◆ SELECTED TEXT ◆
====================

What we learned about how singing is good for you, and the impact on our choirs for homeless people

Ever wondered why you feel so good after belting out Bohemian Rhapsody in the shower, or why duetting Islands in the Stream with your buddies leaves you grinning from ear to ear? It's because singing is really good for you, and over the past ten years since The Choir with No Name first opened its doors to people affected by homelessness, we've seen over and over again the remarkable impact singing together can have on the lives of our members.

It is well documented that the act of singing brings with it a whole raft of benefits to health and wellbeing, and singing in a choir has even more to offer participants. It is one of the most effective ways to form social bonds and is undeniably one of the most enjoyable and uplifting group activities you can do. A research study conducted by Oxford Health NHS Foundation Trust and Oxford Brookes University that looked into whether singing in a choir leads to greater psychological benefits than team sports or solo singing, found that singing with others led to stronger social cohesion and greater increase in wellbeing than sports or singing alone. And the benefits don't stop there. Previous studies have also found that singing releases 'happy hormones' believed to lower stress levels and blood pressure, it is claimed to also alleviate the symptoms of Parkinson'sdepression and lung disease. A year long study by the Sydney de Hann Research Centre for Arts and Health at Canterbury University researching the effects of community singing, found that participants had markedly less mental health distress a year after joining the study. In a nutshell, singing together is a very good thing.

At The Choir with No Name, we run choirs for people who've experienced homelessness or who are otherwise marginalised. Our choirs in London, Liverpool, Birmingham and Brighton rehearse once a week, and sit down together afterwards for a free hot meal together. We perform at a wide variety of venues across the country, such as Royal Festival Hall, Tate Liverpool, Birmingham Symphony Hall and Brighton Dome, as a well as offering outreach workshops at homeless day centres, hostels and services for people at risk of homelessness.

====================

Render this sentence from the choir article in French: "Our choirs in London, Liverpool, Birmingham and Brighton rehearse once a week, and sit down together afterwards for a free hot meal together." Draw only on the choir article for this.

====================

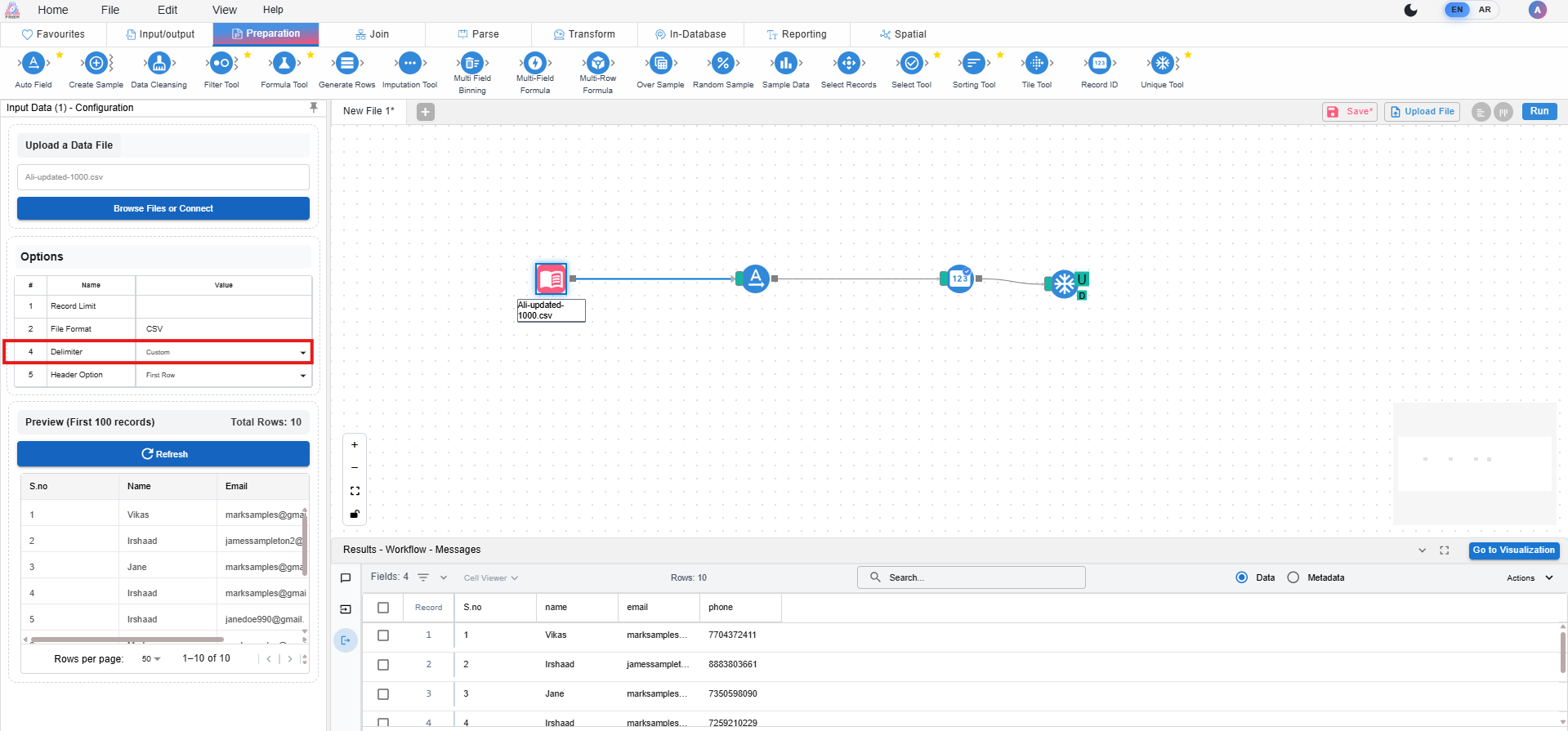Image resolution: width=1568 pixels, height=731 pixels.
Task: Open the Delimiter dropdown
Action: pos(223,353)
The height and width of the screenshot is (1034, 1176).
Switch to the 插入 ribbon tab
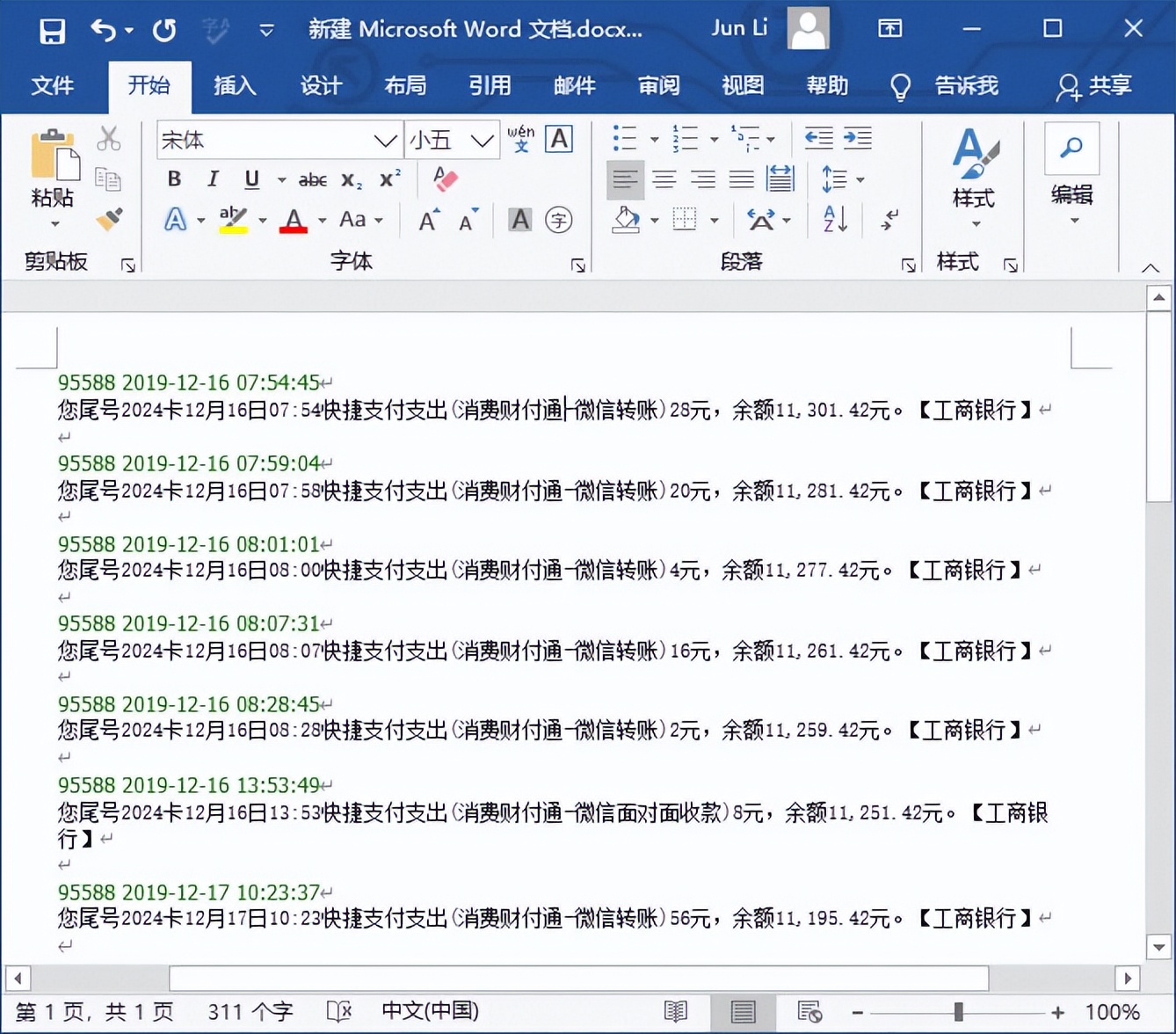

====================

◆ TASK RESULT ◆
Nos chorales de Londres, Liverpool, Birmingham et Brighton répètent une fois par semaine, puis s'attablent ensemble pour partager un repas chaud gratuit.